§ YOUR OBJECTIVE
The records below must be returned in full and unaltered.

Collected data:
◇ ◇ ◇
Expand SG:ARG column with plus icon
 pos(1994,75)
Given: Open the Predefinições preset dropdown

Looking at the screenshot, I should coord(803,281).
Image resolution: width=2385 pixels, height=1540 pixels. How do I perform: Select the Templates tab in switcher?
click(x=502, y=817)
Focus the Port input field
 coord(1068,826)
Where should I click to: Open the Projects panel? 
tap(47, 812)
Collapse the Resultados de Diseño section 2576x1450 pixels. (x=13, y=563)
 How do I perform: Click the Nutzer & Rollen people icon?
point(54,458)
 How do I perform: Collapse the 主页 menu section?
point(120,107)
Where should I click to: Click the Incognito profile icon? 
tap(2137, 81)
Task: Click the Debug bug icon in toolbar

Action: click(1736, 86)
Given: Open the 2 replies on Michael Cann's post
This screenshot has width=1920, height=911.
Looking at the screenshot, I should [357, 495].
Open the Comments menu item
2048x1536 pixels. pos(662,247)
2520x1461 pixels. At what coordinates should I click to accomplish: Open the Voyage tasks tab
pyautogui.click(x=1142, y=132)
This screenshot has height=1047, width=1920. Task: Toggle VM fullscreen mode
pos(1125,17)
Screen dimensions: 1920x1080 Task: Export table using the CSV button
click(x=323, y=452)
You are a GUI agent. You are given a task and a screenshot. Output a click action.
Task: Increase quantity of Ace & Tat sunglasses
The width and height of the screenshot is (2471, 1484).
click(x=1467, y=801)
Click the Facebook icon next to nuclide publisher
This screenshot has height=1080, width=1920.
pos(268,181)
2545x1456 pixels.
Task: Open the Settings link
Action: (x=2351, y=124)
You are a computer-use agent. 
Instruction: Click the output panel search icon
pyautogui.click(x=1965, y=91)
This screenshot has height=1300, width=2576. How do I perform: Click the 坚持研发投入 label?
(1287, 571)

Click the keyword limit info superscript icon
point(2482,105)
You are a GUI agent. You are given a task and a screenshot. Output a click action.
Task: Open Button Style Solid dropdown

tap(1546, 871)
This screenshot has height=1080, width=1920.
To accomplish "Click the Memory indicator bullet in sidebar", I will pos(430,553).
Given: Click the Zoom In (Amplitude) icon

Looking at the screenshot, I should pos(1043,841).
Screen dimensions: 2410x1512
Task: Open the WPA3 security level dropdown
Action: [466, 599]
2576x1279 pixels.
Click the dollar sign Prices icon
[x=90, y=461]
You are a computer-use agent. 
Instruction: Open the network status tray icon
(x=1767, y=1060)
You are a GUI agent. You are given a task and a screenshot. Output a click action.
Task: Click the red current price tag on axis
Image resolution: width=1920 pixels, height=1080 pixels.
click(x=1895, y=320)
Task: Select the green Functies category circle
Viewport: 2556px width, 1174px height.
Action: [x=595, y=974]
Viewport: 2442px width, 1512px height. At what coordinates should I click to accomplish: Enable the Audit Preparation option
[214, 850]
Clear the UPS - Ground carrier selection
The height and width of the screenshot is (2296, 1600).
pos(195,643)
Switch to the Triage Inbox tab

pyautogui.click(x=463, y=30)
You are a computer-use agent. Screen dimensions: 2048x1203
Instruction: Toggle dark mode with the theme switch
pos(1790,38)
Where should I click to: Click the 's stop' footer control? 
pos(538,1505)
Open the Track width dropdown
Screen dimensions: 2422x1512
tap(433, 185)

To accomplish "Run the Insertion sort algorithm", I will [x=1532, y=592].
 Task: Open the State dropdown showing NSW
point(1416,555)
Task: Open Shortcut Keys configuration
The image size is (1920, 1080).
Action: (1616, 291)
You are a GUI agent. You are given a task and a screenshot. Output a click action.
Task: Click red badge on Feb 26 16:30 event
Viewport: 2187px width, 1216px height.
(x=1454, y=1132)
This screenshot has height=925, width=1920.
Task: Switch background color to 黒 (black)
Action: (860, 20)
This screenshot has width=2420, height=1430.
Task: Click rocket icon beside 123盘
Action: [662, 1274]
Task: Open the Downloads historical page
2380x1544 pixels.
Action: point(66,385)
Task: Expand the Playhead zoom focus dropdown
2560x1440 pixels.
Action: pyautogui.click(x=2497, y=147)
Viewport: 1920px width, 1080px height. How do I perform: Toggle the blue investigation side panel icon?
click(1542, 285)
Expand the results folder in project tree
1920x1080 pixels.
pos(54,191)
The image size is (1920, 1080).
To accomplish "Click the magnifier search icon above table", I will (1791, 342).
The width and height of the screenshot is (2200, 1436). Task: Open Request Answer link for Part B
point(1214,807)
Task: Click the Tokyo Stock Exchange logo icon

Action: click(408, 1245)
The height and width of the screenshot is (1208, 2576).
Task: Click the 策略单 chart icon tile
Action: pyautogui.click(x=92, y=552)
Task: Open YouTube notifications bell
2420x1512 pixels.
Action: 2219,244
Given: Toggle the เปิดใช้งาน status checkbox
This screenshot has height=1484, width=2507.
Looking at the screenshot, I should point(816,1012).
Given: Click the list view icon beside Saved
◇ ◇ ◇
§ YOUR RESPONSE
Expand SG:ARG column with plus icon
 pos(1994,75)
Given: Open the Predefinições preset dropdown

Looking at the screenshot, I should coord(803,281).
Image resolution: width=2385 pixels, height=1540 pixels. How do I perform: Select the Templates tab in switcher?
click(x=502, y=817)
Focus the Port input field
 coord(1068,826)
Where should I click to: Open the Projects panel? 
tap(47, 812)
Collapse the Resultados de Diseño section 2576x1450 pixels. (x=13, y=563)
 How do I perform: Click the Nutzer & Rollen people icon?
point(54,458)
 How do I perform: Collapse the 主页 menu section?
point(120,107)
Where should I click to: Click the Incognito profile icon? 
tap(2137, 81)
Task: Click the Debug bug icon in toolbar

Action: click(1736, 86)
Given: Open the 2 replies on Michael Cann's post
This screenshot has width=1920, height=911.
Looking at the screenshot, I should [357, 495].
Open the Comments menu item
2048x1536 pixels. pos(662,247)
2520x1461 pixels. At what coordinates should I click to accomplish: Open the Voyage tasks tab
pyautogui.click(x=1142, y=132)
This screenshot has height=1047, width=1920. Task: Toggle VM fullscreen mode
pos(1125,17)
Screen dimensions: 1920x1080 Task: Export table using the CSV button
click(x=323, y=452)
You are a GUI agent. You are given a task and a screenshot. Output a click action.
Task: Increase quantity of Ace & Tat sunglasses
The width and height of the screenshot is (2471, 1484).
click(x=1467, y=801)
Click the Facebook icon next to nuclide publisher
This screenshot has height=1080, width=1920.
pos(268,181)
2545x1456 pixels.
Task: Open the Settings link
Action: (x=2351, y=124)
You are a computer-use agent. 
Instruction: Click the output panel search icon
pyautogui.click(x=1965, y=91)
This screenshot has height=1300, width=2576. How do I perform: Click the 坚持研发投入 label?
(1287, 571)

Click the keyword limit info superscript icon
point(2482,105)
You are a GUI agent. You are given a task and a screenshot. Output a click action.
Task: Open Button Style Solid dropdown

tap(1546, 871)
This screenshot has height=1080, width=1920.
To accomplish "Click the Memory indicator bullet in sidebar", I will pos(430,553).
Given: Click the Zoom In (Amplitude) icon

Looking at the screenshot, I should pos(1043,841).
Screen dimensions: 2410x1512
Task: Open the WPA3 security level dropdown
Action: [466, 599]
2576x1279 pixels.
Click the dollar sign Prices icon
[x=90, y=461]
You are a computer-use agent. 
Instruction: Open the network status tray icon
(x=1767, y=1060)
You are a GUI agent. You are given a task and a screenshot. Output a click action.
Task: Click the red current price tag on axis
Image resolution: width=1920 pixels, height=1080 pixels.
click(x=1895, y=320)
Task: Select the green Functies category circle
Viewport: 2556px width, 1174px height.
Action: [x=595, y=974]
Viewport: 2442px width, 1512px height. At what coordinates should I click to accomplish: Enable the Audit Preparation option
[214, 850]
Clear the UPS - Ground carrier selection
The height and width of the screenshot is (2296, 1600).
pos(195,643)
Switch to the Triage Inbox tab

pyautogui.click(x=463, y=30)
You are a computer-use agent. Screen dimensions: 2048x1203
Instruction: Toggle dark mode with the theme switch
pos(1790,38)
Where should I click to: Click the 's stop' footer control? 
pos(538,1505)
Open the Track width dropdown
Screen dimensions: 2422x1512
tap(433, 185)

To accomplish "Run the Insertion sort algorithm", I will [x=1532, y=592].
 Task: Open the State dropdown showing NSW
point(1416,555)
Task: Open Shortcut Keys configuration
The image size is (1920, 1080).
Action: (1616, 291)
You are a GUI agent. You are given a task and a screenshot. Output a click action.
Task: Click red badge on Feb 26 16:30 event
Viewport: 2187px width, 1216px height.
(x=1454, y=1132)
This screenshot has height=925, width=1920.
Task: Switch background color to 黒 (black)
Action: (860, 20)
This screenshot has width=2420, height=1430.
Task: Click rocket icon beside 123盘
Action: [662, 1274]
Task: Open the Downloads historical page
2380x1544 pixels.
Action: point(66,385)
Task: Expand the Playhead zoom focus dropdown
2560x1440 pixels.
Action: pyautogui.click(x=2497, y=147)
Viewport: 1920px width, 1080px height. How do I perform: Toggle the blue investigation side panel icon?
click(1542, 285)
Expand the results folder in project tree
1920x1080 pixels.
pos(54,191)
The image size is (1920, 1080).
To accomplish "Click the magnifier search icon above table", I will (1791, 342).
The width and height of the screenshot is (2200, 1436). Task: Open Request Answer link for Part B
point(1214,807)
Task: Click the Tokyo Stock Exchange logo icon

Action: click(408, 1245)
The height and width of the screenshot is (1208, 2576).
Task: Click the 策略单 chart icon tile
Action: pyautogui.click(x=92, y=552)
Task: Open YouTube notifications bell
2420x1512 pixels.
Action: 2219,244
Given: Toggle the เปิดใช้งาน status checkbox
This screenshot has height=1484, width=2507.
Looking at the screenshot, I should point(816,1012).
Given: Click the list view icon beside Saved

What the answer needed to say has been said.